Iuri Moura, do ITDP, evita fazer um prognóstico para o longo prazo, pois entende que os avanços no futuro vão depender de fatores políticos, econômicos e sociais. “Mas se quisermos que o cenário seja sustentável, especialmente diante dos efeitos catastróficos da mudança do clima sobre nossas cidades, precisamos dar prioridade, em termos de políticas públicas, aos modos de transporte coletivo e não motorizados”, conclui.

O RISCO DE UM FUTURO INDIVIDUALISTA NA MOBILIDADE

O caminho aponta para uma tendência de individualismo na mobilidade, que por um lado é bom, mas por outro não é tão sustentável. Veja por quê.

Especialistas apontam que o futuro da mobilidade urbana refletirá os impactos dos avanços da tecnologia e de sua capacidade de resolver problemas individuais.

Alguns exemplos já são comuns, como o transporte por carros de aplicativo e os serviços de delivery para refeição, farmácias e mercados, entre outros.

Esses serviços dão comodidade e mais conforto para as pessoas, mas resultam em um grande número de veículos de entregas circulando pelas cidades.

Com mais deslocamentos, a tendência é de haver, também, mais consumo de energia e mais danos ao meio ambiente.

Ainda que os veículos do futuro sejam elétricos, a geração dessa energia também tem impacto no meio ambiente.

Para reduzir esse impacto, é preciso que esse individualismo seja acompanhado de uma evolução mais rápida na transição dos modais de combustíveis fósseis para os menos impactantes.

Fonte: Eduardo Schwartz Borges, mestre em Arquitetura e Urbanismo pela Universidade Federal do Espírito Santo (Ufes)

PROPOSTAS DA INDÚSTRIA

Veja as recomendações da CNI para ampliação e modernização dos sistemas de mobilidade urbana no Brasil

– Assegurar instrumentos mais efetivos para a modernização dos sistemas, com aperfeiçoamento institucional e de governança nos municípios, e uma lei municipal para efetivar os planos de mobilidade.

– Dotar as regiões metropolitanas de estruturas de governança mais efetivas, transferindo as atribuições da gestão da mobilidade urbana para uma instituição de natureza metropolitana voltada exclusivamente à mobilidade.

– Viabilizar fontes para o financiamento dos investimentos de infraestruturas de mobilidade urbana, estimados para as 15 maiores Regiões Metropolitanas em R$ 295 bilhões até 2042, ampliando o número de Parcerias Público-Privadas, em contratos de concessão de duração relativamente longas (em torno de 30 anos).

– Ampliar os recursos públicos para investimentos em mobilidade.

– Criar “fundos de equilíbrio econômico-financeiro das operadoras de transporte coletivo”, administrados no âmbito das regiões metropolitanas, com a União (e os estados) disponibilizando recursos mediante a aprovação de Planos de Mobilidade Urbana.

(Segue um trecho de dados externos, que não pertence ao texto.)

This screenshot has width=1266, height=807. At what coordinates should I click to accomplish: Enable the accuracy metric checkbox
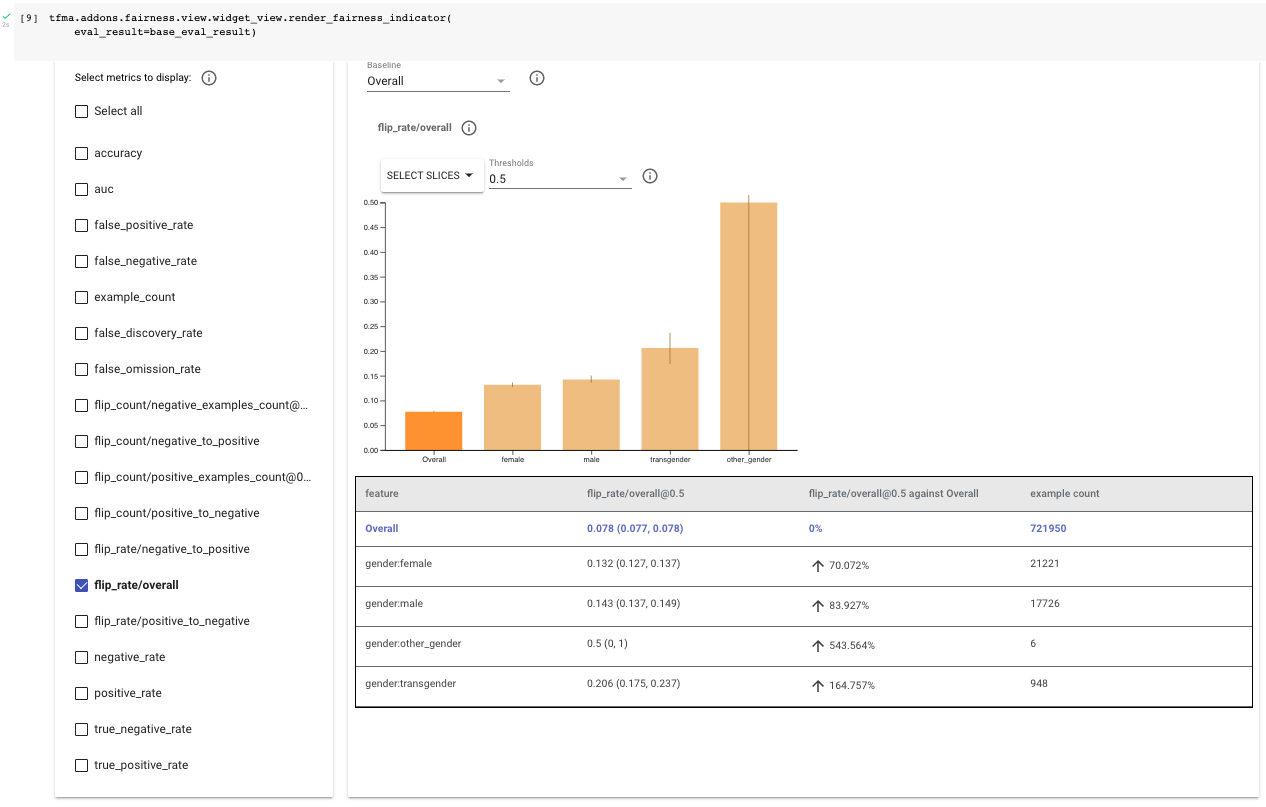click(82, 153)
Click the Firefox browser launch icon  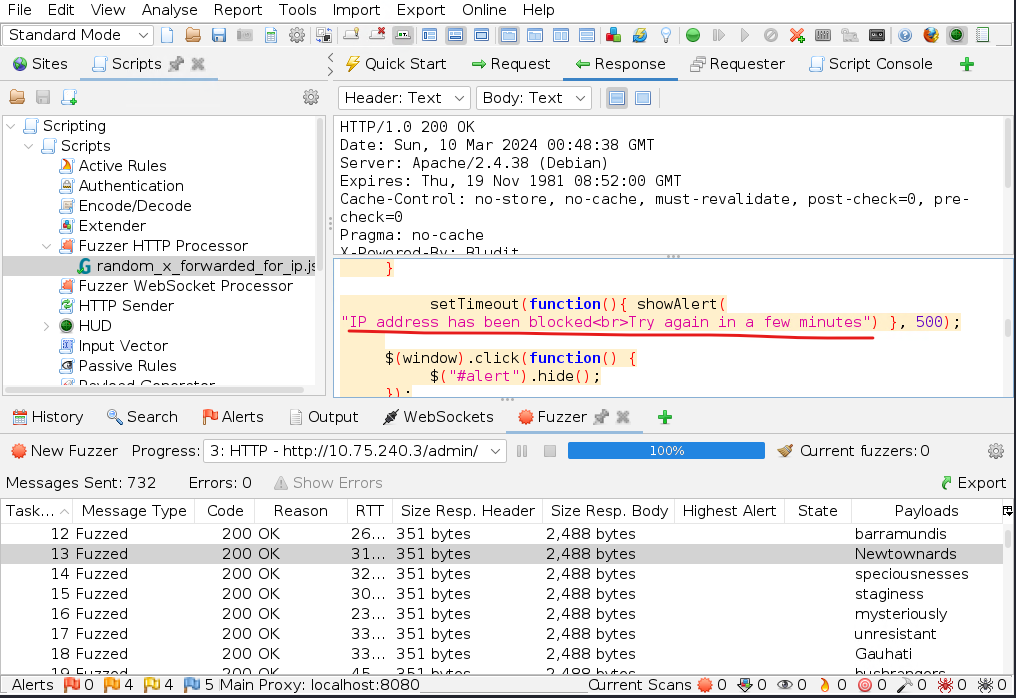pyautogui.click(x=931, y=35)
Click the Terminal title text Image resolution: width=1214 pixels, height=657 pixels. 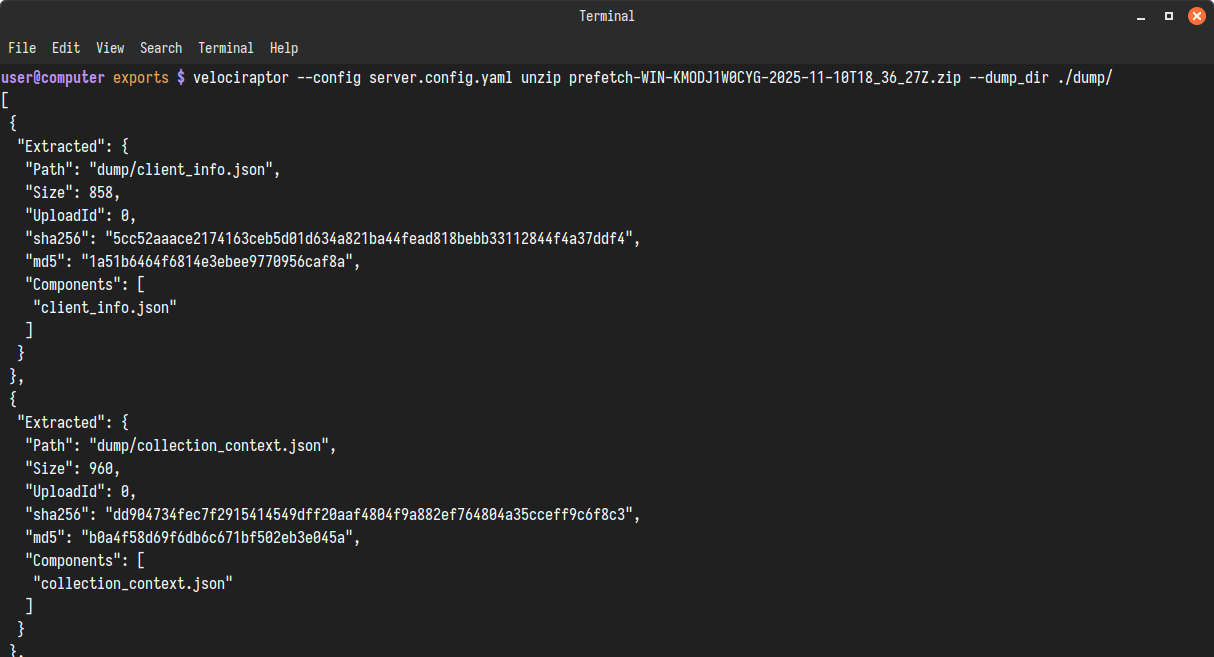click(x=606, y=16)
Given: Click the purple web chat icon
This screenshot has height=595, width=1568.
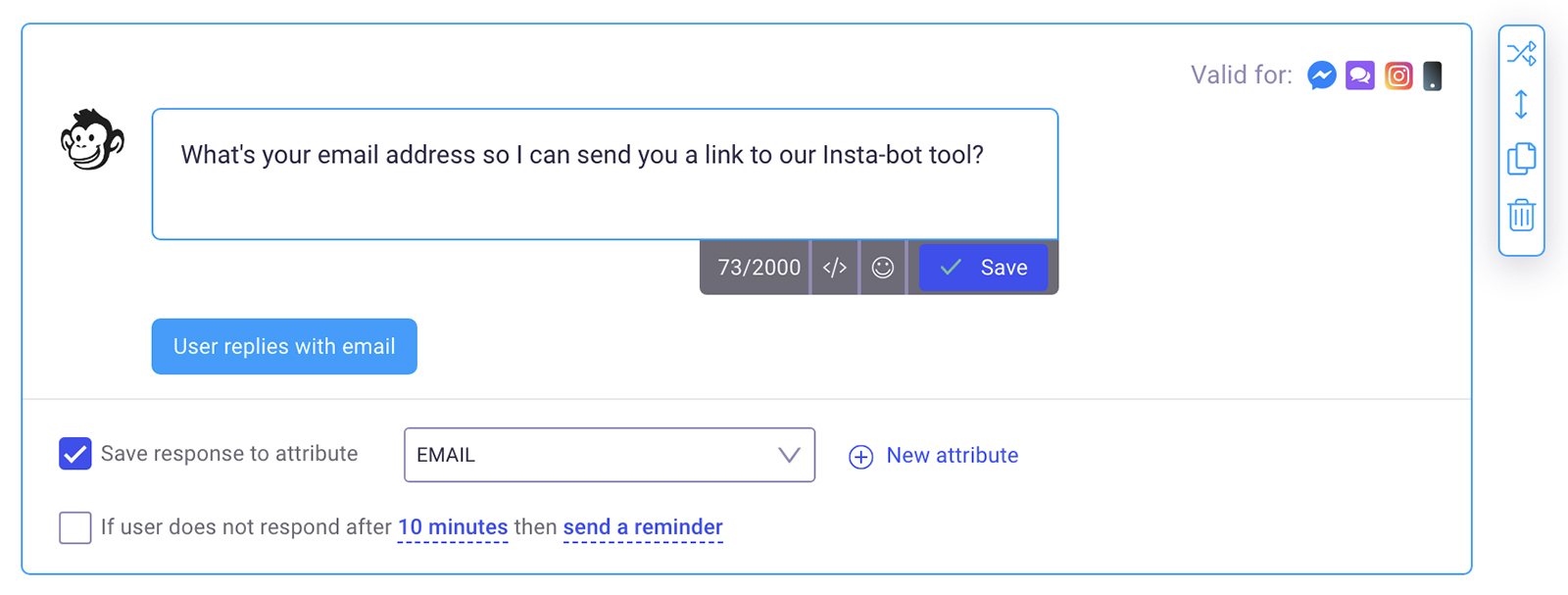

– Alimentar esses fundos com a taxação dos estacionamentos públicos e privados, tarifas de pedágios urbanos, taxação dos transportes individuais por aplicativo, além de contribuições de melhoria em função da valorização imobiliária na área onde são realizados os investimentos em mobilidade.

– Financiar gratuidades pelo orçamento público, eliminando os subsídios cruzados, com base em estudos que mostrem o retorno para a sociedade de diferentes modelos de gratuidade, com foco na elegibilidade, extensão e magnitude dos subsídios.

Fonte: “Mobilidade Urbana no Brasil – Marco Institucional e Propostas de Modernização”, da Confederação Nacional da Indústria (CNI).

Esta matéria foi originalmente publicada na Revista ESBrasil – outubro/2023. Fatos, comentários e opiniões contidos no texto se referem à época em que a matéria foi originalmente escrita.